Under the most heated political attack the drug industry has ever faced on Capitol Hill, the lobbying powerhouse PhRMA is rolling out its most ambitious public relations campaign in its history.
Just months after raising dues to generate an extra $100 million for its war chest, PhRMA is reportedly spending tens of millions of dollars on a new campaign aimed to win hearts and minds in the growing battle over drug prices. PhRMA’s campaign will initially hit hard on the scientific advances that are being made, spotlighting big advances in R&D to the general public. And then they want to sponsor more discussions in public forums while pursuing their legislative agenda.
The campaign has been in the works for months now. But it comes just days after President Donald Trump went on a tirade against the industry, saying that drug makers had been “getting away with murder” on pricing and vowing to rein in costs. Later, Trump explained that he planned to allow Medicare to directly negotiate drug prices for the first time, putting Big Pharma on notice that it would soon lose one of its most prized political accomplishments.
Hillary Clinton had more criticisms for pharma during the presidential campaign, but Trump has made up on any lost ground, adopting what is likely to be a widely popular stance on drug prices.
The most explosive element in drug prices, and the most potent politically, has focused on companies like Turing, Mylan, Valeant and Mallinckrodt, which all jacked the price on old meds, unfettered by any laws or regulations that might prohibit price gouging. But there has also been considerable criticism of the industry’s widespread practice of pushing annual price hikes on their portfolio drugs. And the price of many new drugs often reach well into six figures, adding to the general discontent that could spawn legislation that would have a wide influence on all biopharma companies.

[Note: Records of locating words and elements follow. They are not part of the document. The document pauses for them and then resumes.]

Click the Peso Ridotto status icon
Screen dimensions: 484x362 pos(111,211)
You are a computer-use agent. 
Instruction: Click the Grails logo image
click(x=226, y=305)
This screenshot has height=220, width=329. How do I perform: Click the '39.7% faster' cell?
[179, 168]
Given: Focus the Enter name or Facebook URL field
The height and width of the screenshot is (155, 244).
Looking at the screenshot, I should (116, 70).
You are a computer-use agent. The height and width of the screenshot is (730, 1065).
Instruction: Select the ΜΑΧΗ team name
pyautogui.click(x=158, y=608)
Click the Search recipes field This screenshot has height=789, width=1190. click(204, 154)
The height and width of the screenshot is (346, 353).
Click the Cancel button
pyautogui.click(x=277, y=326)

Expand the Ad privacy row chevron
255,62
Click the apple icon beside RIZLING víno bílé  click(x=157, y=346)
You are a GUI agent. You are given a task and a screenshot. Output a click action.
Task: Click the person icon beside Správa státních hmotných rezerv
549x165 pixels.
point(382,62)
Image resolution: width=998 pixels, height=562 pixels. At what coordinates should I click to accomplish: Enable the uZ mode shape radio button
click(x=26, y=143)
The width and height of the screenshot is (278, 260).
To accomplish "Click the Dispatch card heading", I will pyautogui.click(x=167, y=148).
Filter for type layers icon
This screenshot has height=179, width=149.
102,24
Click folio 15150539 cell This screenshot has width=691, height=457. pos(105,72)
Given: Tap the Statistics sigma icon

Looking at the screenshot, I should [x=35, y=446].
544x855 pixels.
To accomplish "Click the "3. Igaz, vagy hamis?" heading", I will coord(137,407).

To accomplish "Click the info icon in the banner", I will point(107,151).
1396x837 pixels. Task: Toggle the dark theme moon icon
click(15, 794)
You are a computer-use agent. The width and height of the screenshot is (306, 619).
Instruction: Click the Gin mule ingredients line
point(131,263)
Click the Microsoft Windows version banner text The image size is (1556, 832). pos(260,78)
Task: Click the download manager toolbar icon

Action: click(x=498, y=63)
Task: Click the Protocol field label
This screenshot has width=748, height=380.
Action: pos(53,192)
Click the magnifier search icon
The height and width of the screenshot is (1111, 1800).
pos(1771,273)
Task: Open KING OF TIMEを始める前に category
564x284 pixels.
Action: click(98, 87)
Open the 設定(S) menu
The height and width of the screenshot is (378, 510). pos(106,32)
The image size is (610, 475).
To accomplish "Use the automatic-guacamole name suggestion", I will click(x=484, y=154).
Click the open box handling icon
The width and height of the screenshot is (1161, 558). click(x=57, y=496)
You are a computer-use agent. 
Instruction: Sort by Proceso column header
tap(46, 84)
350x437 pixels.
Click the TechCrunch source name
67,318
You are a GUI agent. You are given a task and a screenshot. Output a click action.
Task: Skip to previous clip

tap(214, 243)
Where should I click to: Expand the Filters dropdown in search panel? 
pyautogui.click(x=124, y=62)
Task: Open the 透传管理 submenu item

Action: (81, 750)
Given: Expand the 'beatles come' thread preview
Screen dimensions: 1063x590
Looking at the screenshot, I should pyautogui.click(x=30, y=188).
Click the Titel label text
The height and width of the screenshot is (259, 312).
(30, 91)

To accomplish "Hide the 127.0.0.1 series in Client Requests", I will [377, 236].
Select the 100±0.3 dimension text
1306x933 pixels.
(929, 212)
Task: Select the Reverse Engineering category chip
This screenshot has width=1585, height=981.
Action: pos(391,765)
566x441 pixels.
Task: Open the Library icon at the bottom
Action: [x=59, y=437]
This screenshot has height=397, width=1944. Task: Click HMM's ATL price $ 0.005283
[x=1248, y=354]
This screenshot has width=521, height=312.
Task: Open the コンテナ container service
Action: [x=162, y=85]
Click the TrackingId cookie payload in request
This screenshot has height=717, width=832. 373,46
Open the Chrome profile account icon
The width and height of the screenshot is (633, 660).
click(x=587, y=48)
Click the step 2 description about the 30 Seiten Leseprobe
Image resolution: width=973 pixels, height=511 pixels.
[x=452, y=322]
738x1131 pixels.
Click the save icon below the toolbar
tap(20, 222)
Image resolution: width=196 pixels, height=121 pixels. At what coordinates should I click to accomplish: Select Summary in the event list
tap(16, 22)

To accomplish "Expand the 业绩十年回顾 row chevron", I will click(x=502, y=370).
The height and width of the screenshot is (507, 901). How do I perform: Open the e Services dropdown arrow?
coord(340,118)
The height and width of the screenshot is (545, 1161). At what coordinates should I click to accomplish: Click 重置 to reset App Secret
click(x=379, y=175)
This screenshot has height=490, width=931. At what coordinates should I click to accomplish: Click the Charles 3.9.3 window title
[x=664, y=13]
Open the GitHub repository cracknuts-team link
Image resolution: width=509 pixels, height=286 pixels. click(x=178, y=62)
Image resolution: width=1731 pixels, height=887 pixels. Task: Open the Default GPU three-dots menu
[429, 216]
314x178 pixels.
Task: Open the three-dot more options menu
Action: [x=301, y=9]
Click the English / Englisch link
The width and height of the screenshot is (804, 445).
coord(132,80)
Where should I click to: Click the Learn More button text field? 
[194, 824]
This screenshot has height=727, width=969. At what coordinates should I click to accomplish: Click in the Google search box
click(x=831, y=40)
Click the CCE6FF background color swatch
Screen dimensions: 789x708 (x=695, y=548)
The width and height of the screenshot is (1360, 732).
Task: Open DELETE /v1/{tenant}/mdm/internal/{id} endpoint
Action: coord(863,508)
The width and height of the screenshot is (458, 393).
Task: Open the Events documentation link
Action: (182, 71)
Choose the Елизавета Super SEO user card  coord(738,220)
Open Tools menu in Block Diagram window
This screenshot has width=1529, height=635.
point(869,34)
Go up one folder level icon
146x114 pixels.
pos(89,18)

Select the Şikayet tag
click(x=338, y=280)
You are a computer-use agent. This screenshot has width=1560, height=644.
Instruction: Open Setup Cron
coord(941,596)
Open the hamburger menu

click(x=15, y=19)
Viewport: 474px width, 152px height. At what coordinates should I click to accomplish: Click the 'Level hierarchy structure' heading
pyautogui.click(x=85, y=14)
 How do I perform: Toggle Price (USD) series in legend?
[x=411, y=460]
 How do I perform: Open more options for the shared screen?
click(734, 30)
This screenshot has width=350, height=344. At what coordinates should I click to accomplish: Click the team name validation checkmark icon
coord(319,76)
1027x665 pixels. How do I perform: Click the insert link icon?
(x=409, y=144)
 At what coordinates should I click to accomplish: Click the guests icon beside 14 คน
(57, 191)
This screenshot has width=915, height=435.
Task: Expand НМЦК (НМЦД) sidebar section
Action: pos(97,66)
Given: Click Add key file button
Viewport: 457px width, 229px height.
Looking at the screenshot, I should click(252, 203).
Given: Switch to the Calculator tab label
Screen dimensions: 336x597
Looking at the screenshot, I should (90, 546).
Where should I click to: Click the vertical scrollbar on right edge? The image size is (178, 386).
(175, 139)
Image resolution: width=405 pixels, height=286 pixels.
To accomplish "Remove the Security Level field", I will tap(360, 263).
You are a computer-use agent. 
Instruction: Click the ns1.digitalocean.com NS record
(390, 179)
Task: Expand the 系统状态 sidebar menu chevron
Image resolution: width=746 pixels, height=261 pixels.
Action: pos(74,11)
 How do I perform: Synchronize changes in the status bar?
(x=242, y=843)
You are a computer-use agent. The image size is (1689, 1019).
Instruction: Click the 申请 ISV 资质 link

PhRMA CEO Stephen Ubl touched on the upcoming campaign at a panel discussion I hosted at JP Morgan a few weeks ago. He said:
At PhRMA and within the industry, we’re focused on two things. First, we’re going to launch a very ambitious, comprehensive, national communications and public affairs effort. One component will be advertisements that are focused on the exciting breakthroughs in science that we’ve not been, again, reporting on in my view. But more importantly, it’s not just about ads. The effort is going to be putting the industry in a leadership role and convening stakeholders to talk about how we move the system from volume to value and what our role in that is. We need to come to the table with solutions, whether they’re FDA reforms, barriers to innovative contracting, consumer-oriented transparency.
One of the major themes in this campaign is expected to be the extraordinary cost involved in drug development as cheap generics continue to limit the amount of money spent on drugs in general. Pfizer has taken that stance already. But even with a high level of bipartisan support in Congress, evident in the recent passage of the 21st Century Cures Act, PhRMA and pharma face a big and growing deficit of public trust.
This new campaign is likely to elicit comparisons to the “Harry and Louise” campaign that the health insurance lobby used to help beat back threatening legislation. But it will come at many times the cost of that $20 million effort.
Drug prices may actually only account for a fraction of the healthcare dollar, but there’s no question it’s a high-profile item for the public. A few days ago The Harris Poll found that only 9% of Americans believe that drug companies put patients ahead of profits.
That’s a dangerously weak position to be in.
“There are undeniable reputational risks for pharmaceutical and health insurance companies – more so than other parts of the health care ecosystem,” said Wendy Salomon, vice president of reputation management and public affairs at Nielsen. “Reputation matters to patients, care providers, investors, employees, and potential hires. Positive reputations can pave the way in times of crisis, in times of transition – and when it’s critical to have a seat at the policy-setting table.”